I’m writing with important updates about the Lilly Library renovation and expansion project on East Campus. As of Sunday, May 5, Lilly is now closed for the next 18-24 months while the renovation gets under way.

To help you prepare for the summer and beyond, I want to share the latest information about our services and collections.
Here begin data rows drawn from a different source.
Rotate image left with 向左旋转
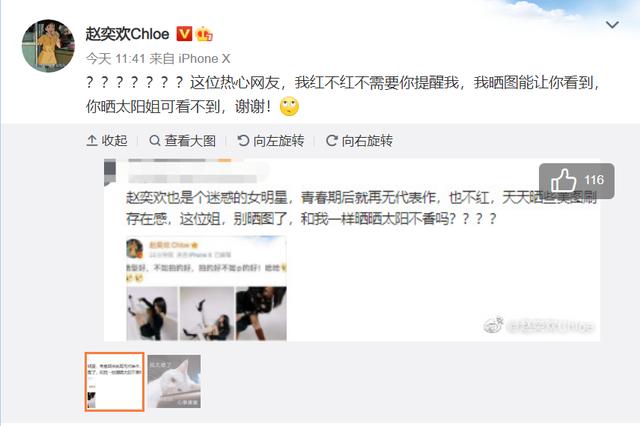This screenshot has height=426, width=640. coord(271,141)

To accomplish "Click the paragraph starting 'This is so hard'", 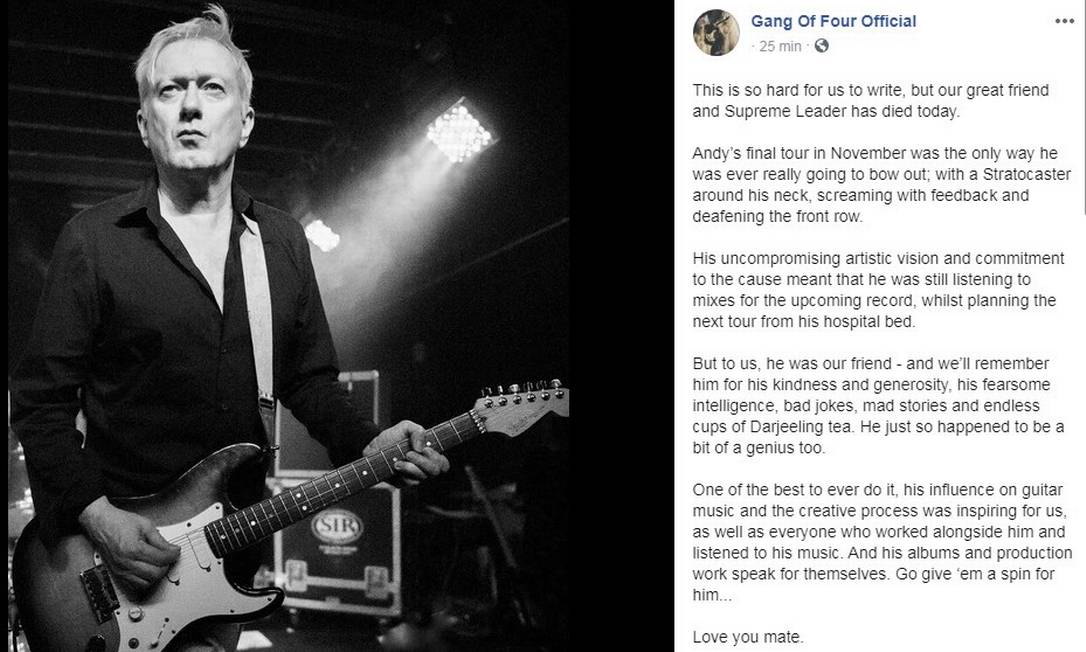I will [x=871, y=100].
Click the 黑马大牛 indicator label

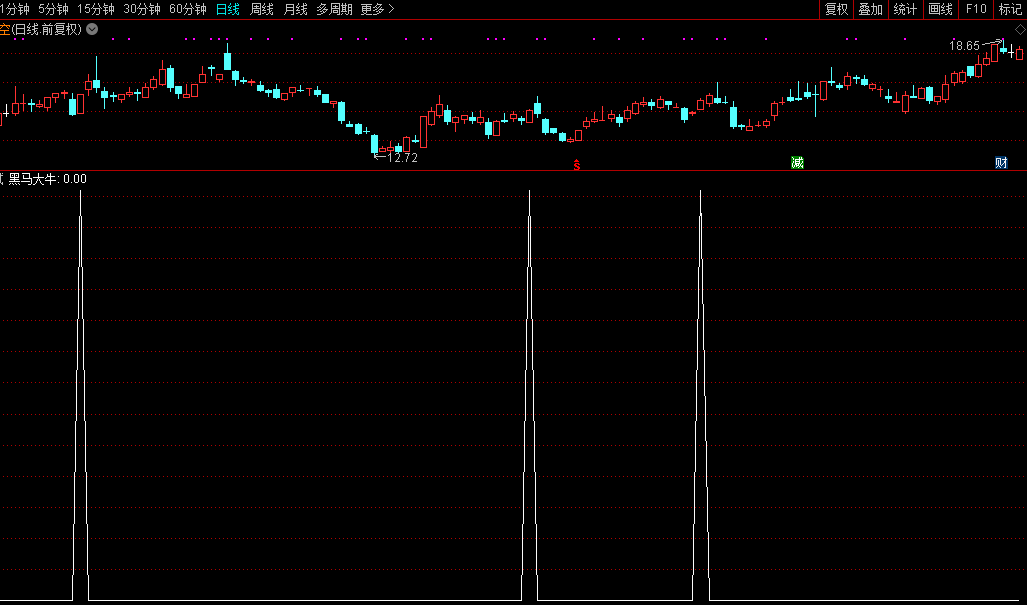pos(34,179)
  • Books and other materials that have been housed in Lilly will be temporarily unavailable while they are being moved. However, you may still request any materials you need through our Interlibrary Request system, and we will do our best to get them for you quickly.
  • DVDs and selected art titles will move to Perkins & Bostock Libraries over the summer.
  • Between now and August 1, you may pick up and return books at the Music Library on East Campus or Perkins & Bostock Libraries on West Campus.
  • In May, Lilly staff will relocate to the Bishop’s House, behind Bassett Residence Hall on East Campus. The Bishop’s House will be closed to the public while we move in. For assistance during this period, don’t hesitate to contact us.
  • Starting August 1, you will be able to visit Lilly staff at the Bishop’s House, where you may:

– Pick up holds
– Return books
– Place materials on reserves for your classes
– Scan and print
– Meet with Lilly librarians and staff

Thank you for your patience during this much-needed and long overdue renovation. We apologize for any inconvenience, but we think you’ll agree that the new and improved Lilly Library will be worth the wait. To find out more about the renovation and stay up-to-date on our progress, visit the Lilly Project blog.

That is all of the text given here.